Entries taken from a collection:
··········
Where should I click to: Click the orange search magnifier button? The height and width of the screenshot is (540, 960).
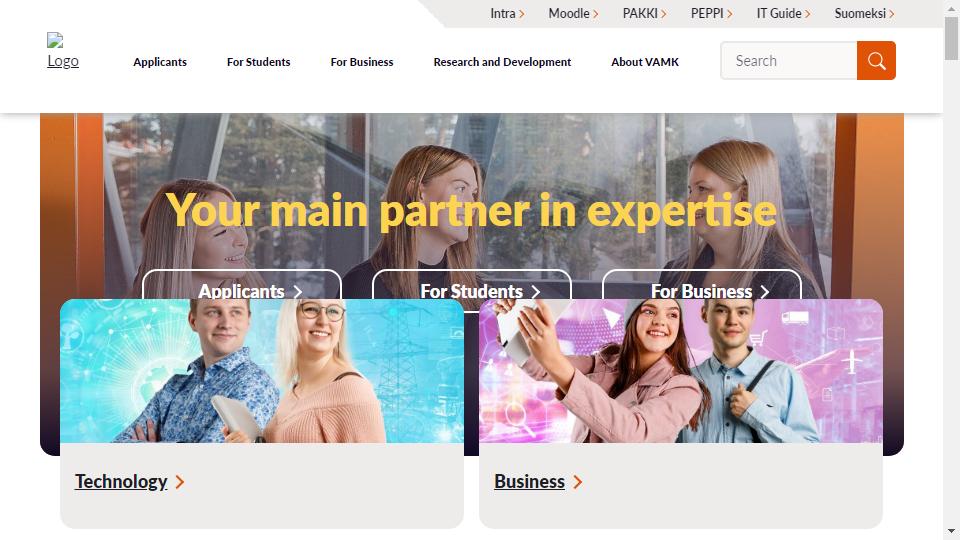876,61
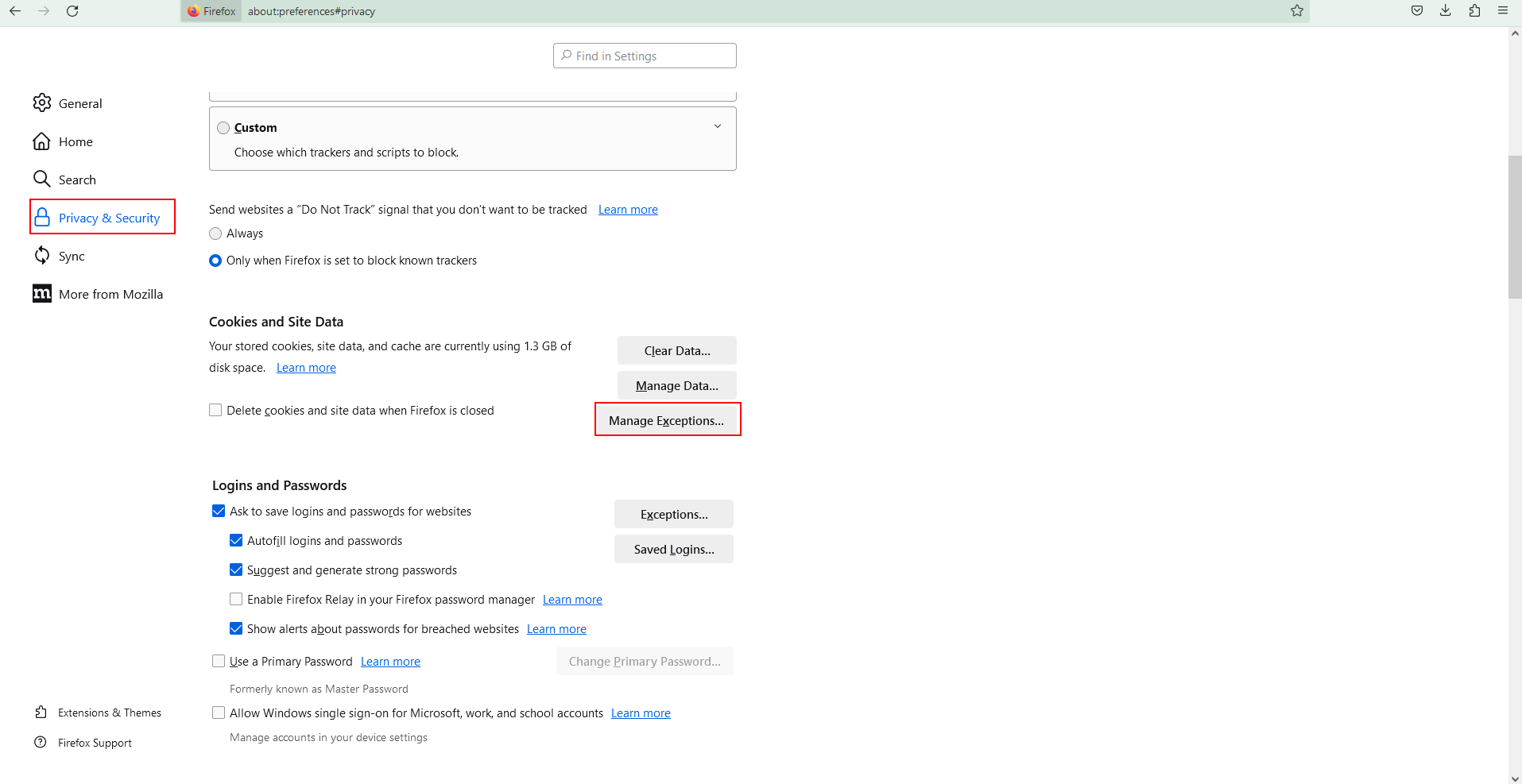Reload the page with refresh icon
The image size is (1522, 784).
point(72,11)
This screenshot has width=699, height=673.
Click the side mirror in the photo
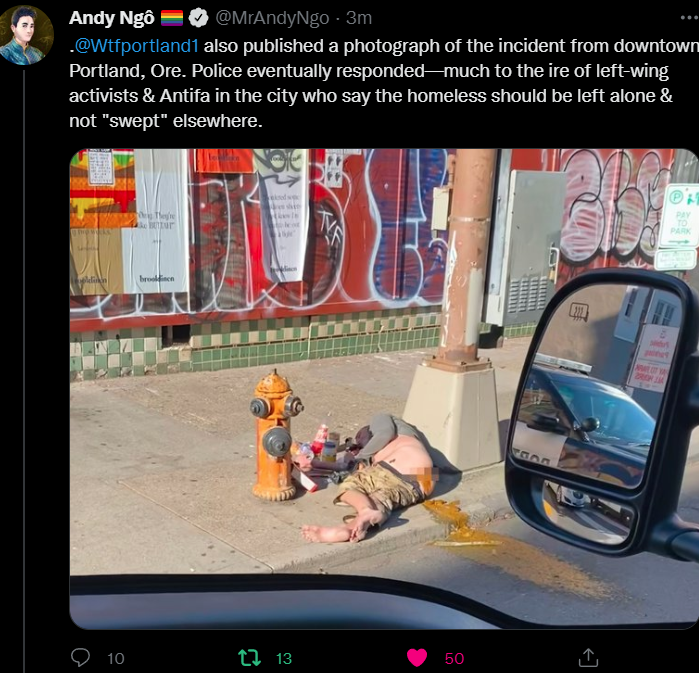pos(602,412)
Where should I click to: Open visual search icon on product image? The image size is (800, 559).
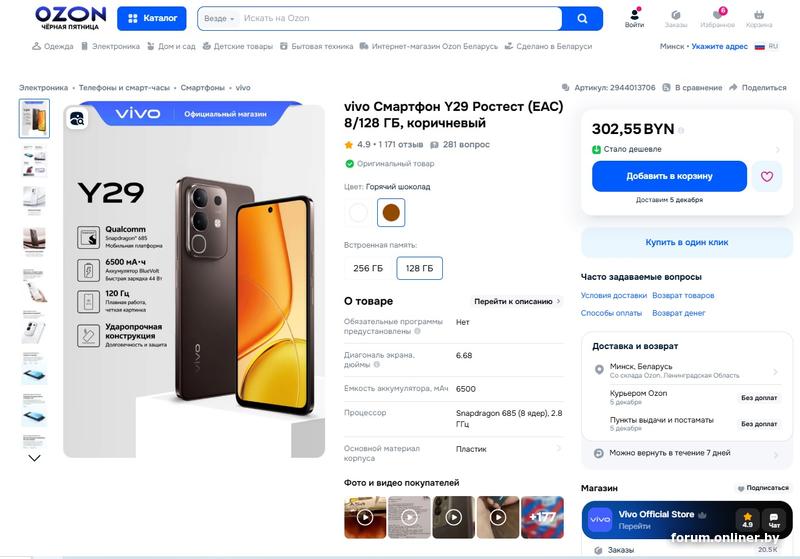(x=77, y=119)
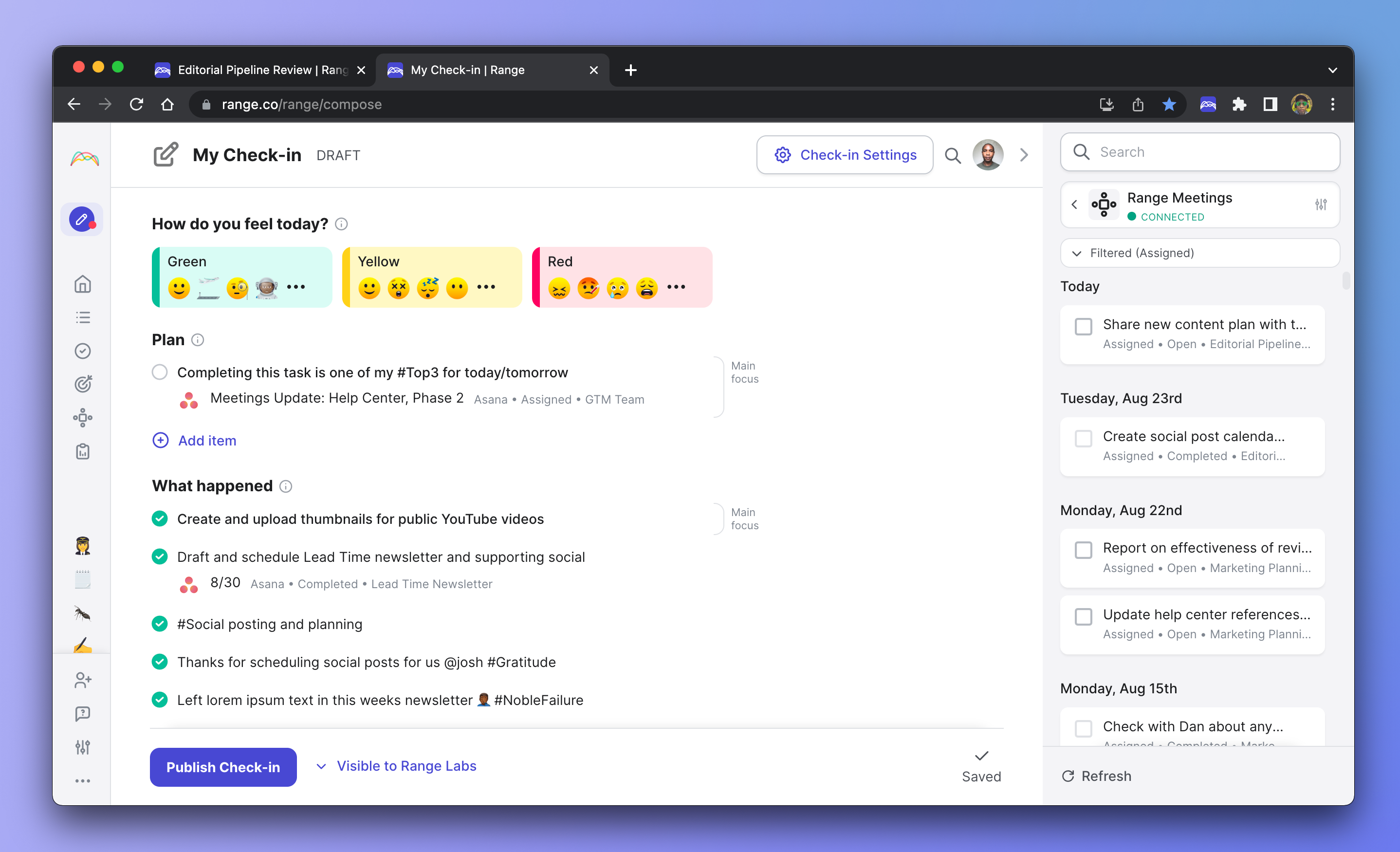This screenshot has height=852, width=1400.
Task: Open the Goals target icon in the sidebar
Action: [82, 384]
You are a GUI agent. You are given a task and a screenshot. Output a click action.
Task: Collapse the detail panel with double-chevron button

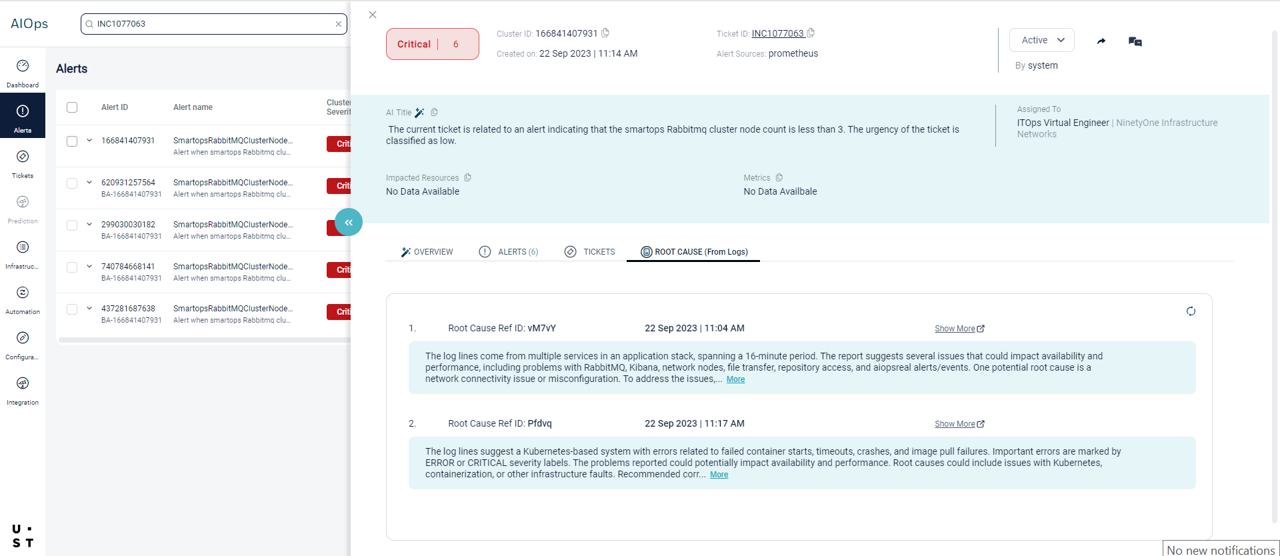(x=348, y=222)
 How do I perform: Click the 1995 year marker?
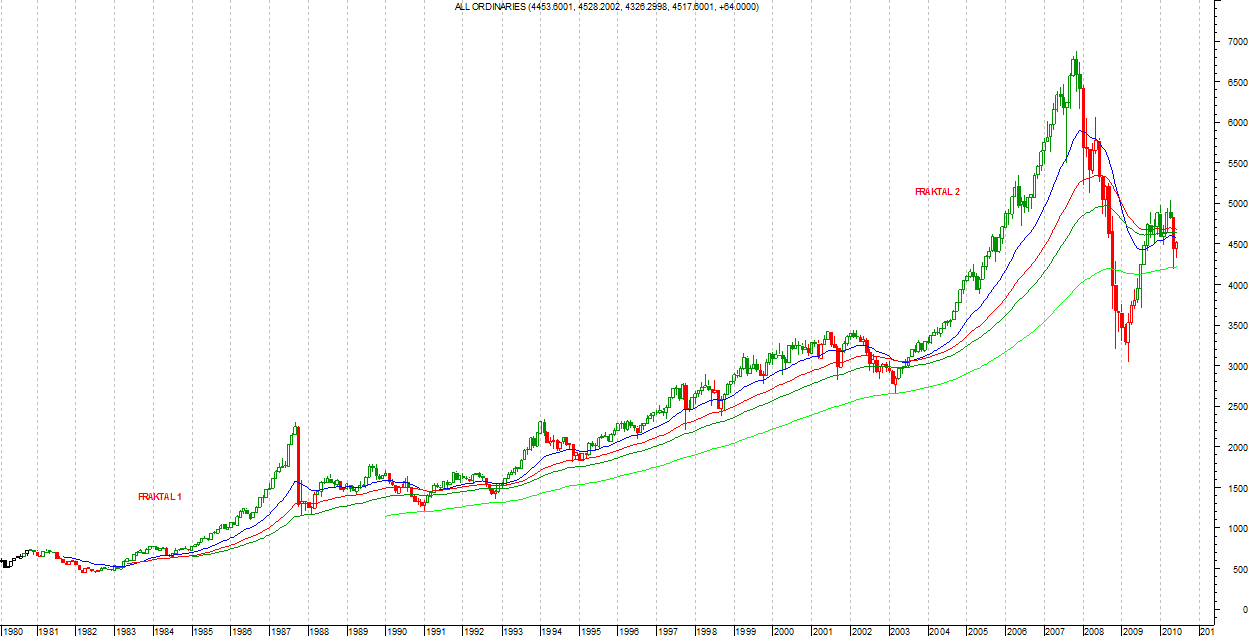click(590, 631)
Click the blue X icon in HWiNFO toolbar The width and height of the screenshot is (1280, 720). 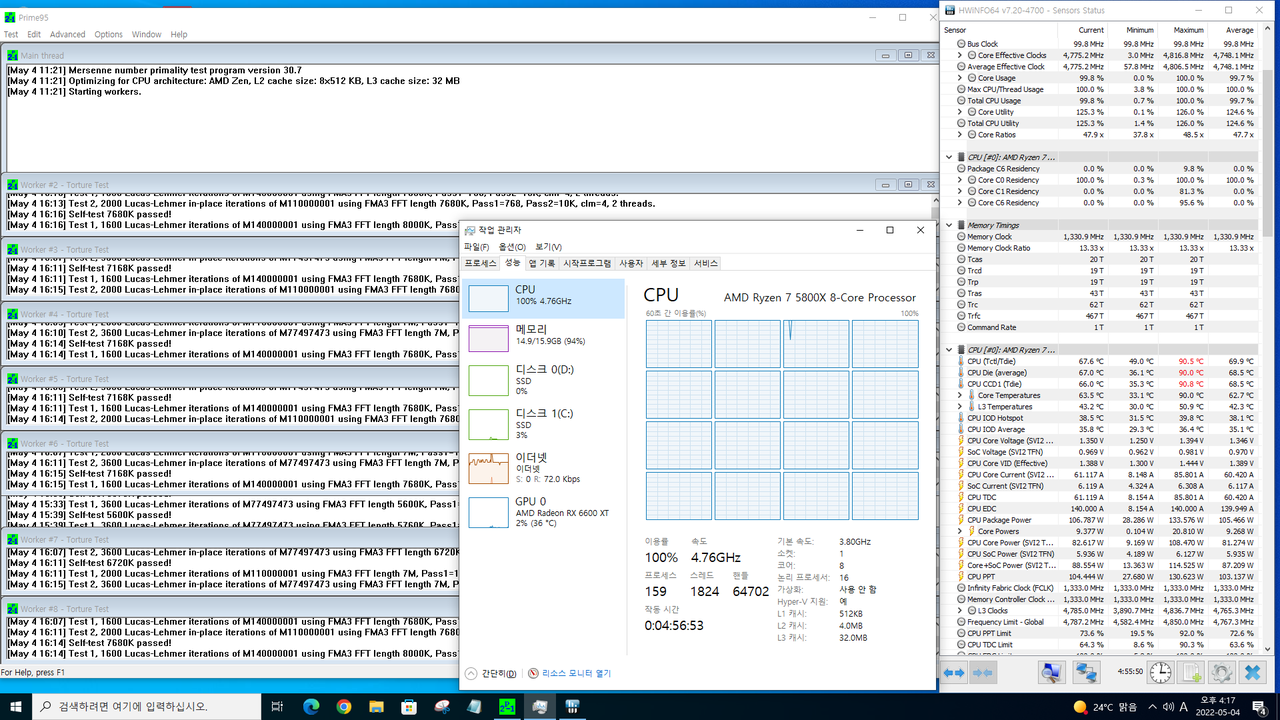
··········
- **What is expected**
Omit the pictures and retype exactly the lines from the one containing "Click the side mirror in the photo" through the end of the entries above.

- **Result of this task**
Click the side mirror in the photo
pos(602,412)
Where should I click to: Open visual search icon on product image? The image size is (800, 559).
(x=77, y=119)
This screenshot has height=852, width=1400.
Task: Open the Goals target icon in the sidebar
Action: [82, 384]
You are a GUI agent. You are given a task and a screenshot. Output a click action.
Task: Collapse the detail panel with double-chevron button

(x=348, y=222)
 How do I perform: Click the 1995 year marker?
click(590, 631)
Click the blue X icon in HWiNFO toolbar The width and height of the screenshot is (1280, 720). 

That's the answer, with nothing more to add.